Given problem
In the mailing-list thread on beowulf cluster performance below, rewrite the paragraph beginning "If it's important for you to have parallel runs" as a bulleted list that keeps its main facts.
>> start Reading passage
Re: [gmx-users] Performance of beowulf cluster

2014-08-05 Thread Mirco Wahab

On 05.08.2014 07:01, Abhishek Acharya wrote:

I am planning on investing in a beowulf cluster with 6 nodes (48 cores) each 
with AMD Fx 8350 processor, 8 GB memory  connected by 1 Gigabit Ethernet 
switch. Although I plan to add more cores to this cluster later on, what is the 
max performance expected from the current specs for a 100,000 atom simulation 
box ? Also, is it better to invest in a  single 48 core server ? The cluster 
system can be set up at almost half the price of a 48 core server, but do we 
lose out on performance in the process?


6 AMD-8350 boxes, connected to *one* 1GB switch?

This system could be put to very good use if you are
able to perform 6 *independent simulations* on your
molecular system.

100,000 Atoms is a rather small system for large scale
parallelization. A 100K SPC box would have an edge length
of about 10nm?

If it's important for you to have parallel runs on single
molecular systems, you could consider a dual-socket-2011
system running  6-core i7 processors (i7/4930K or upcoming
Haswell-E 5930K) combined with quad-channel DDR3/4.
This would give you a 24x parallelization on a single
workstation.

What about modern (Nvidia) consumer graphics cards? These are
supported very well by Gromacs.

Regards

M.

--
Gromacs Users mailing list

* Please search the archive at 
http://www.gromacs.org/Support/Mailing_Lists/GMX-Users_List before posting!

* Can't post? Read http://www.gromacs.org/Support/Mailing_Lists

* For (un)subscribe requests visit
https://maillist.sys.kth.se/mailman/listinfo/gromacs.org_gmx-users or send a 
mail to gmx-users-requ...@gromacs.org.


Re: [gmx-users] Performance of beowulf cluster

2014-08-05 Thread Szilárd Páll
Hi,

You need fast network to parallelize across multiple nodes. 1 Gb
ethernet won't work well and even even 10/40 Gb ethernet needs to be
of good quality; you'd likely need to buy separate adapters, the
on-board ones won't perform well. I posted some links to the list
related to this a fed days ago.
>> end Reading passage
>> start Collected data
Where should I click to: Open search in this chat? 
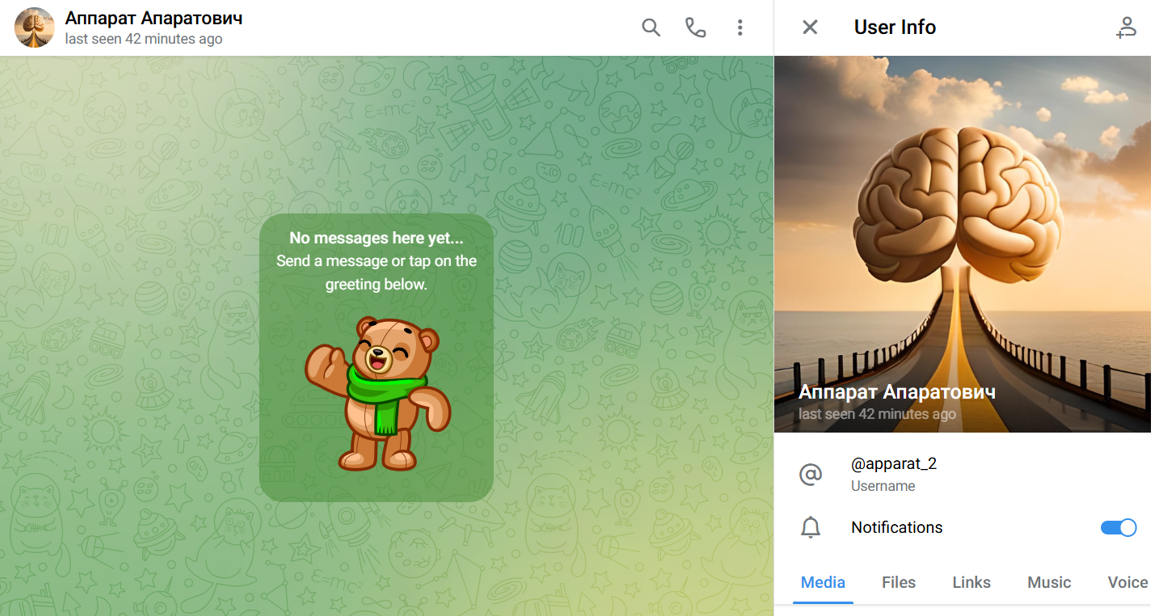point(651,28)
>> end Collected data
The output
- Suggested for parallel runs on single molecular systems: a dual-socket-2011 system
- Processors: 6-core i7 (i7/4930K or the upcoming Haswell-E 5930K)
- Combined with quad-channel DDR3/4
- Result: 24x parallelization on a single workstation